I managed to hack this out myself, any comments or possible improvements would be greatly appreciated. If this can be done without ACTIONs? That would be great?
FYI, I was able to test this using ANTLRWorks2.1. The test cases from the spec and the dozen or so I came up with all passed.
The one draw back is that \" and D_CHAR_SEQ are part of the text of Raw_String passed to the parser. The parser can strip them out, but it would nice if the lexer separated the token.
grammar SampleRaw;
@lexer::members {
String d_char_start = "";
String d_char_end = "";
}
DQuote : '\"' ;
RAW : 'R' ;
ENCODING_PREFIX : 'u8' | [uUL] ;
S_CHAR_SEQ : S_CHAR+ ;
fragment S_CHAR
/* any member of the source character set except the
double_quote ", backslash \, or NEW_LINE character
*/
: ~[\"\\\n\r]
| ESCAPE_SEQUENCE
| UNIV_CHAR_NAME
;
fragment ESCAPE_SEQUENCE
: SIMPLE_ESCAPE_SEQ
| OCT_ESCAPE_SEQ
| HEX_ESCAPE_SEQ
;
fragment SIMPLE_ESCAPE_SEQ // one of
: '\\' '\''
| '\\' '\"'
| '\\' '?'
| '\\' '\\'
| '\\' 'a'
| '\\' 'b'
| '\\' 'f'
| '\\' 'n'
| '\\' 'r'
| '\\' 't'
| '\\' 'v'
;
fragment OCT_ESCAPE_SEQ
: [0-3] ( OCT_DIGIT OCT_DIGIT? )?
| [4-7] ( OCT_DIGIT )?
;
fragment OCT_DIGIT
: [0-7]
;
fragment HEX_ESCAPE_SEQ
: '\\' 'x' HEX_DIGIT+
;
fragment HEX_DIGIT
: [a-zA-Z0-9]
;
fragment UNIV_CHAR_NAME
: '\\' 'u' HEX_QUAD
| '\\' 'U' HEX_QUAD HEX_QUAD
;
fragment HEX_QUAD
: HEX_DIGIT HEX_DIGIT HEX_DIGIT HEX_DIGIT
;
Raw_String
: DQuote
( /* CASE when D_CHAR is empty
ACTION in D_CHAR_SEQ attempts to reset variable d_char_start
if it is empty, so handle this case statically
*/
'('
( ~')' // Anything but )
| ')' ~('\"') // ) Actually OK, can't be followed by "

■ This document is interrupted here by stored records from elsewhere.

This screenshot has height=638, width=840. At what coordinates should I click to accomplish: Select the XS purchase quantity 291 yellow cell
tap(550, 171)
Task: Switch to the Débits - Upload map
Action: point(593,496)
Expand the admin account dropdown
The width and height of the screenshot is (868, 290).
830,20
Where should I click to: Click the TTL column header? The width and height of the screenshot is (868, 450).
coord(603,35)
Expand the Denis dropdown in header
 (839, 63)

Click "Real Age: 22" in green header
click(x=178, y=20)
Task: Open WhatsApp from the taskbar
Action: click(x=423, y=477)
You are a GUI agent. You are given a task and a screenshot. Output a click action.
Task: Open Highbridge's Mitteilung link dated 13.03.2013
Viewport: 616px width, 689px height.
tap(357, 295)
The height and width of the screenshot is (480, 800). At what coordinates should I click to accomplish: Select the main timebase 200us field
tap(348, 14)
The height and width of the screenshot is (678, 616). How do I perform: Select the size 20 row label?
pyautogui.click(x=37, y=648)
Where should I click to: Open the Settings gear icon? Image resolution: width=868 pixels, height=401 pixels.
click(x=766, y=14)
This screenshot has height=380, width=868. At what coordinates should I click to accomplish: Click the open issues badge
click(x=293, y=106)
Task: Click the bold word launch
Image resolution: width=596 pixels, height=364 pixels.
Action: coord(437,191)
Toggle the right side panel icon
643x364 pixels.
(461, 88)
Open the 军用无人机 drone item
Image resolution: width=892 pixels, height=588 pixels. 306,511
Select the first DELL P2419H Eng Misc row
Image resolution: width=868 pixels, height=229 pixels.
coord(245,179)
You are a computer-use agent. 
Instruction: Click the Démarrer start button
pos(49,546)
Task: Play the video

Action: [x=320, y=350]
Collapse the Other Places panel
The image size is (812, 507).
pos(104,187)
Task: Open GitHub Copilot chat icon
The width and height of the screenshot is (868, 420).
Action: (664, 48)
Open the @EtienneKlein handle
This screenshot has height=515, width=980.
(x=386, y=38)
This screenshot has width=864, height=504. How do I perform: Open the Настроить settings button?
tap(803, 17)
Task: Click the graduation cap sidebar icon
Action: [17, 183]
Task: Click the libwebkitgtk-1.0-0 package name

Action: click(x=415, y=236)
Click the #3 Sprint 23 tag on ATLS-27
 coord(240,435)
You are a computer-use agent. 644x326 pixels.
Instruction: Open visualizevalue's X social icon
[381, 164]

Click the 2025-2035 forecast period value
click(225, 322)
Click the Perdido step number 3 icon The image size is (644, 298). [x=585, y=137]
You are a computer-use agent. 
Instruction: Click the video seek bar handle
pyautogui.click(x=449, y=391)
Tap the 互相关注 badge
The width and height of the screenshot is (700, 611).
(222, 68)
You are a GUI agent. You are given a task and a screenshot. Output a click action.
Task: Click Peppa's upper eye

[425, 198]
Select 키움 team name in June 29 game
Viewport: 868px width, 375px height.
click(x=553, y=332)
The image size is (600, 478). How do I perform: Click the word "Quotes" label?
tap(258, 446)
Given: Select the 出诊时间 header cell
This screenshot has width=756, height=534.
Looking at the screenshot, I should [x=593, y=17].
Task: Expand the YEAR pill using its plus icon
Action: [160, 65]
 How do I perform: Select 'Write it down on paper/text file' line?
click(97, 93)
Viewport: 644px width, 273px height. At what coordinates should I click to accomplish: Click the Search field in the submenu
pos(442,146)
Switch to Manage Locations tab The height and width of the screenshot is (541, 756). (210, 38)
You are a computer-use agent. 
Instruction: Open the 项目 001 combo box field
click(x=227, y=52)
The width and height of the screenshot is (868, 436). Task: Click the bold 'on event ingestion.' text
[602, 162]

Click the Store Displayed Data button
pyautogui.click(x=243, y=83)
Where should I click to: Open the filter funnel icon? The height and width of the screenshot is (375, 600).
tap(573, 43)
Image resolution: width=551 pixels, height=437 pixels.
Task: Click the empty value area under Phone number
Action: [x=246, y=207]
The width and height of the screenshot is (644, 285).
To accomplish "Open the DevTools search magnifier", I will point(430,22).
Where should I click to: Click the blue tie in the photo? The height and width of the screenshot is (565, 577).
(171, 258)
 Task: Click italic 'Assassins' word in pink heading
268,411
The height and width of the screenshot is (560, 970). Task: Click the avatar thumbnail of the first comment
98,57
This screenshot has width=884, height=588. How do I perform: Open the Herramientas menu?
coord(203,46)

// )" these are the terminating chars
)*
')'
| D_CHAR_SEQ // Action in D_CHAR_SEQ stores its value (START)
'('
( ~')' // Anything but )
| ')'
( (' '|'('|')'|'\\'|'\t'|'\u000b'|'\f'|'\n'|'\r') // ~D_CHAR
| D_CHAR_SEQ // value stored (END)
( { ( d_char_start != d_char_end ) }?
/* D_CHAR_SEQs Don't match, continue
consuming characters
*/
| { ( d_char_start == d_char_end ) }? ~'\"'
/* D_CHAR_SEQs Do match, consume
D_CHAR_SEQ and check next character
*/
)
)
)*
')'
D_CHAR_SEQ /* No need to check here,
Matching Terminating CHARS is only way to get out
of loop above
*/
)
DQuote { d_char_start = ""; d_char_end = ""; } // Reset Variables
;
D_CHAR_SEQ // Should be limited to 16 characters
: D_CHAR+ {
if ( d_char_start == "" ) {
d_char_start = getText() ;
}
else {
d_char_end = getText() ;
} }
;
fragment D_CHAR
/* any member of the basic source character set except
space, the left parenthesis (, the right parenthesis ),
the backslash \, and the control characters representing
horizontal tab, vertical tab, form feed, and newline.
*/
: ~[ \")(\\\t\v\f\n\r]
;
WS
: [\u0000-\u0020\u007f]+
;
start
: WS? ( string_literal WS? )* EOF
;
string_literal
: ENCODING_PREFIX? '\"' S_CHAR_SEQ '\"'
| ENCODING_PREFIX? 'R' Raw_String
;